The worker sued the company for negligence, but because he wasn’t employed by the company, the question become whether he was covered by the LHWCA.
At trial, the jury decided that the worker wasn’t a borrowed employee and awarded him damages, but the trial court determined that the jury shouldn’t have considered the question and granted judgment notwithstanding the verdict in the company’s favor.
The worker appealed. The appeals court reversed the trial court’s decision, holding that the worker was entitled to damages. As a result, the company appealed to the Texas Supreme Court.
The LHWCA provides workers’ compensation benefits for certain injuries experienced by covered workers — including borrowed employees — on navigable U.S. waters. When the law applies, it provides the exclusive remedy for an injured employee who seeks compensation from the employer.
In W&T Offshore Inc. v. Fredieu, No. 18-1134 (TX 06/05/20), the Texas Supreme Court held that the appeals court and the jury correctly determined that the worker wasn’t a “borrowed employee” for LHWCA purposes. The court noted that a precedent case established nine factors for determining whether someone is a “borrowed employee,” including who had control over the employee, whose work was being performed, and who had to pay the employee and that these factors weighed in the worker’s favor.
Control Over the Employee
Addressing the nine factors, the court found that evidence in the case didn’t establish that the worker was a borrowed employee. For example, the court noted that the contractor, not the company, had the ability to assign the worker, reassign him, or relocate him to different customers, and it was the contractor, not the company, that paid him. Additionally, the worker’s uniform and equipment were supplied by the contractor, not the company.

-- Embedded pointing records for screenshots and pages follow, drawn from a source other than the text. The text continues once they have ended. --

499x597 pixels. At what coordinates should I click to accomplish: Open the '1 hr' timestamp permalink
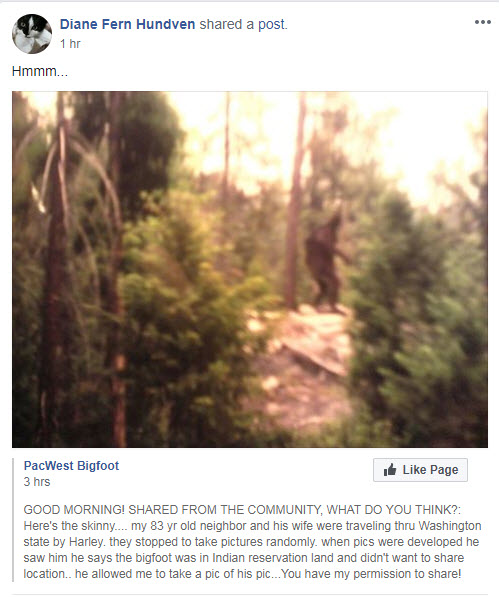coord(70,44)
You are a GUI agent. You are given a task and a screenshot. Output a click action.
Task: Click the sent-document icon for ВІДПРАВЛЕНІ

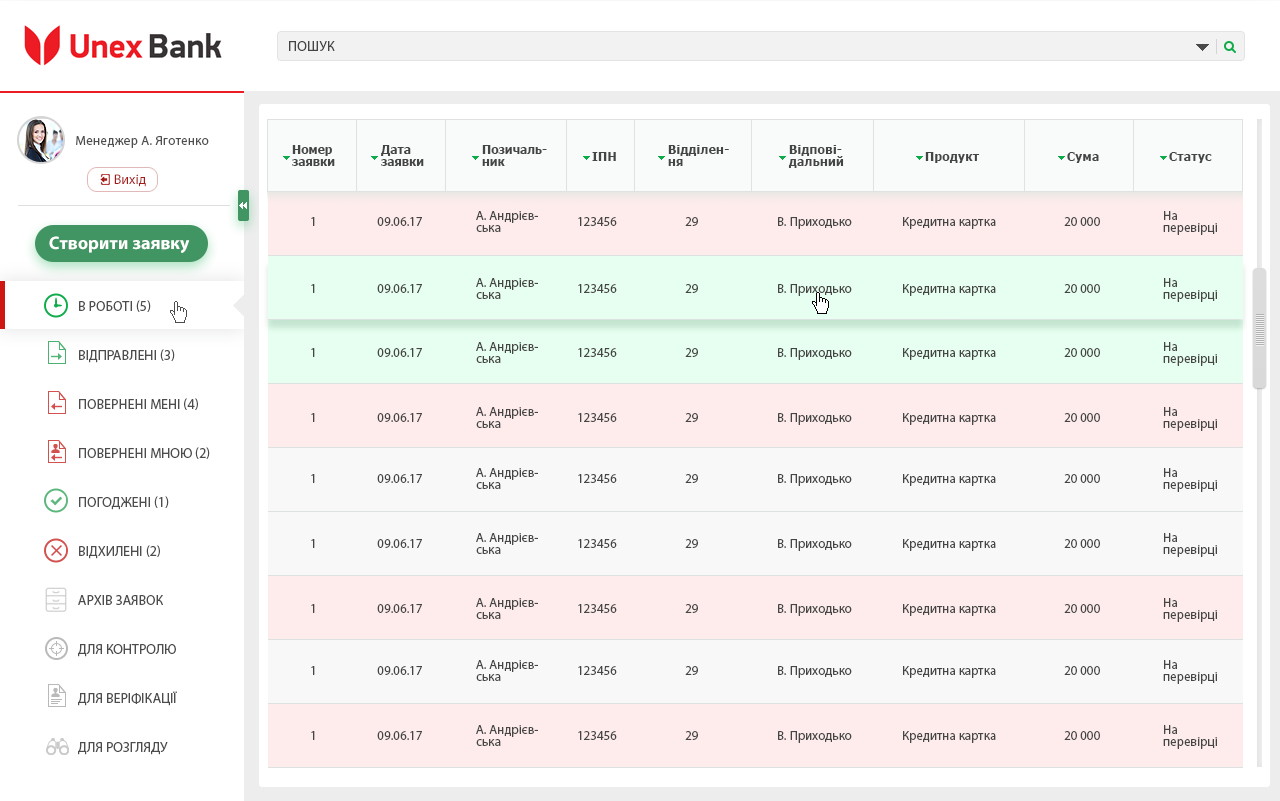tap(56, 355)
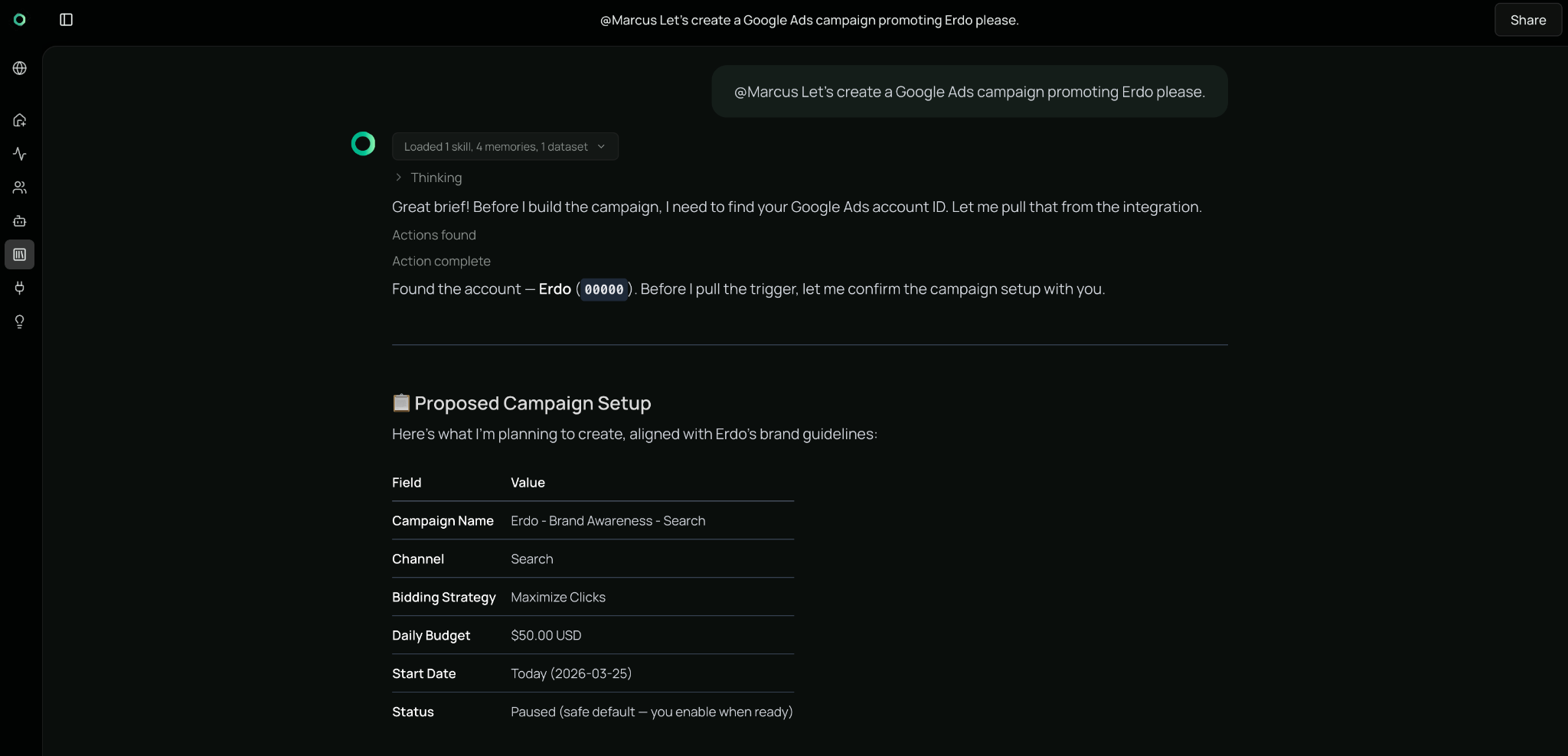Open the plug integrations icon in the sidebar
This screenshot has height=756, width=1568.
(x=20, y=288)
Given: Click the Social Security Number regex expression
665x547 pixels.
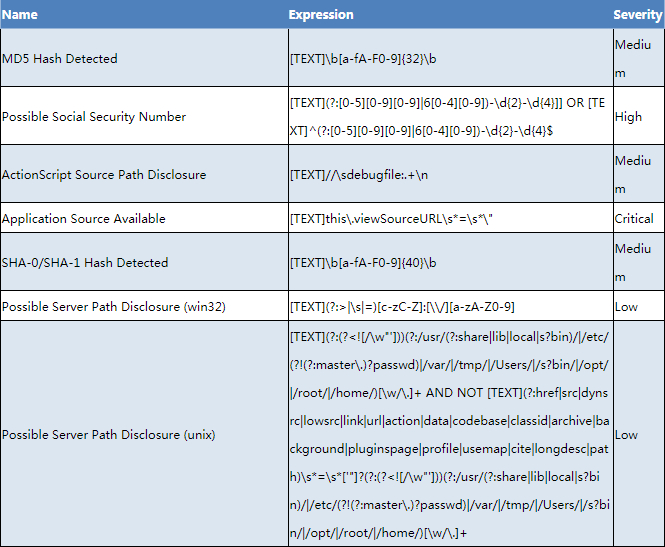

Although the company was required to purchase workers’ compensation insurance for the contractor’s employees, the court didn’t find that this established that the company controlled the worker.
“This is insufficient to demonstrate that [the company] had the level of ‘power to control and direct another person in the performance of his work’ necessary to convert [the worker] into its borrowed employee,” the court reasoned.
Thus, the Texas Supreme Court upheld the appeals court’s decision and found that the LHWCA’s “exclusive remedy” standards posed no obstacle to the worker’s tort claims.
The court based its damages award on lost earning capacity due to his injuries and agreed with the jury that $950,000 reflected the worker’s loss of capacity to earn due to his impairment.